Keywords: axon; chitosan; lysine; matrilin-2; nerve regeneration; porous; scaffold; schwann cell.

FIGURE 1

(A) Initial array of materials with tensile strength and Young’s Modulus as constraints. Materials highlighted include Polyglycolic Acid (PGA), Polycaprolactone (PCL), collagen, and chitosan. (B) Chitosan structure (Left) and chemical modification of chitosan by Lysine (K-chitosan).

FIGURE 2

A-C, S16 SC agarose drop migration assay visualized by phase-contrast microscopy. Tissue glass coverslips coated with (A) ribonuclease-free water or (B) matrilin-2. Scale bar: 20 μm. (C) Quantification of migration distances noting significantly increased migration atop matrilin-2 compared to water. * denotes statistical significance of p < 0.0001. D-F, Fluorescent microscopy of Schwann cell adherence on tissue glass covered with (D) ribonuclease-free water and (E) matrilin-2. (F) Fluorescent profile denoting cellular presence was measured with Matrilin-2 compared against water noting a significantly greater presence of fluorescence and cellular adherence with matrilin-2. * denotes statistical significance of p < 0.01.

FIGURE 3

Scanning electron microscopy of (A) empty collagen conduit, (B) collagen conduit filled with matrilin-2 and 2% chitosan, and (C) collagen conduit filled with matrilin-2 and 3% chitosan. (D) Magnification of the matrilin-2 and 2% chitosan scaffold detailing porous structures measuring around 50 μm.

FIGURE 4

(A) Schematic of a modified capillary migration study that demonstrated negligible upward migration of Schwann cells in (B) empty collagen conduit (CC) while (C) Matrilin-2/Chitosan scaffold (M2/Ch) demonstrated migration of fluorescently labeled Schwann cells. (D) Quantification of distances traveled noted an average distance of 383.43 μm.

FIGURE 5

Scanning electron microscopy with overview of collagen conduit and scaffold components: (A) 2% chitosan, (C) matrilin-2/chitosan, (E) 2% chitosan modified with lysine (K-chitosan), (G) matrilin-2/K-chitosan.
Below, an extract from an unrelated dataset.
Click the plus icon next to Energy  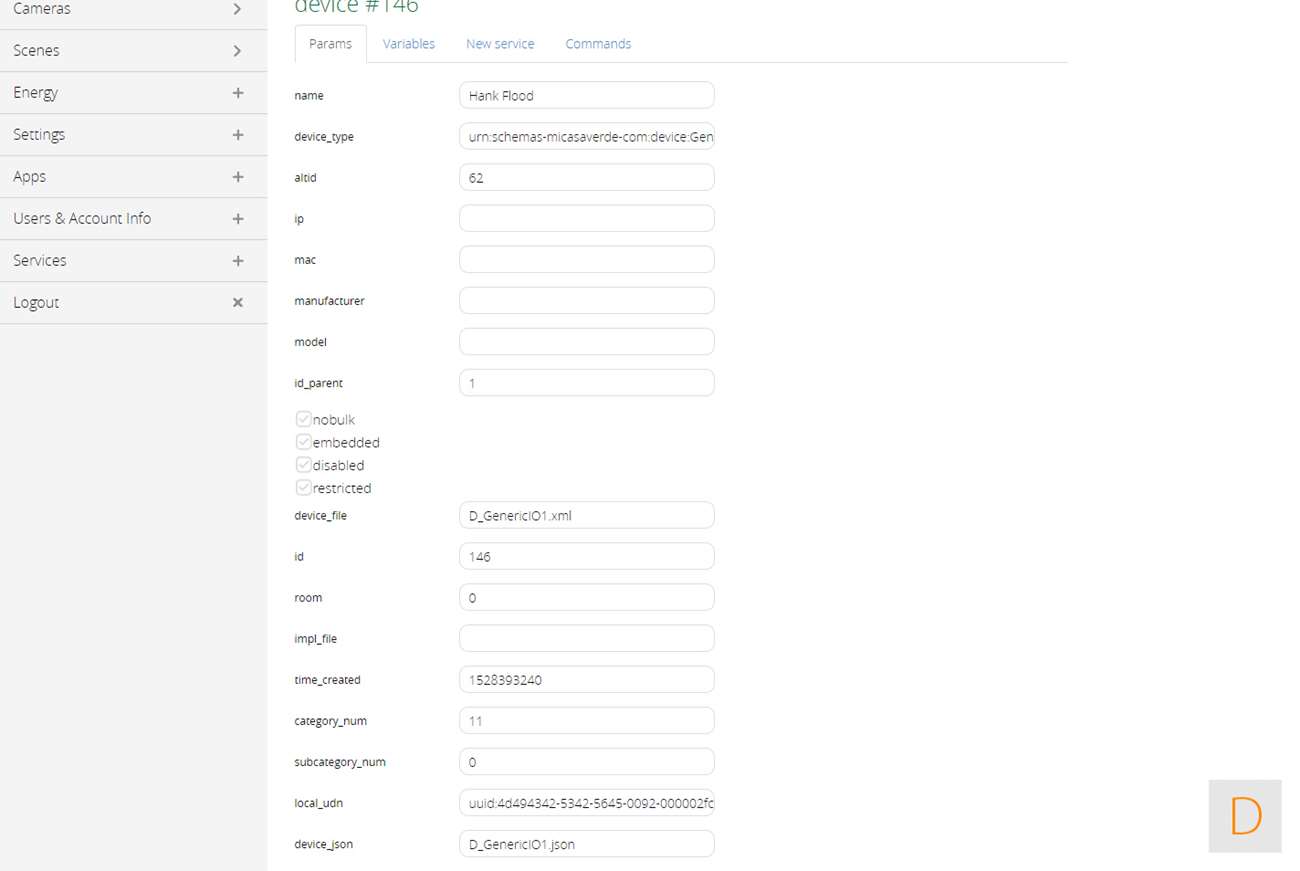coord(237,93)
Scanning electron microscopy with focus on porosity of varying scaffold structures and components: (B) 2% chitosan with a dense and gapped matrix, (D) matrilin-2/chitosan with a more porous matrix, (F) K-chitosan with a dense and less gapped matrix, and (H) matrilin-2/K-chitosan a more 3D porous network.

FIGURE 6

H&E staining of conduit demonstrating (A) collagen conduit with chitosan scaffold, (B) collagen conduit matrilin-2/chitosan scaffold, (C) collagen conduit with matrilin-2/K-chitosan scaffold with dorsal root ganglion (DRG) [black box]. (D) DRG at higher power adhere to matrilin-2/K-chitosan scaffold within collagen conduit.

FIGURE 7

Immunofluorescent imaging of matrilin-2/chitosan and matrilin-2/K-chitosan scaffold. (A) DAPI staining of neuronal cells adhered to end of conduit with matrilin-2/chitosan scaffold and (B) neurofilament staining of matrilin-2/chitosan demonstrating minimal axonal outgrowth from neuronal cells seen of same DAPI field. (C) DAPI staining of cluster of neuronal cells adhered to the end of conduit and matrilin-2/K-chitosan scaffold and (D) neurofilament staining of same DAPI field demonstrating axonal outgrowth. Scale marked at 100uM.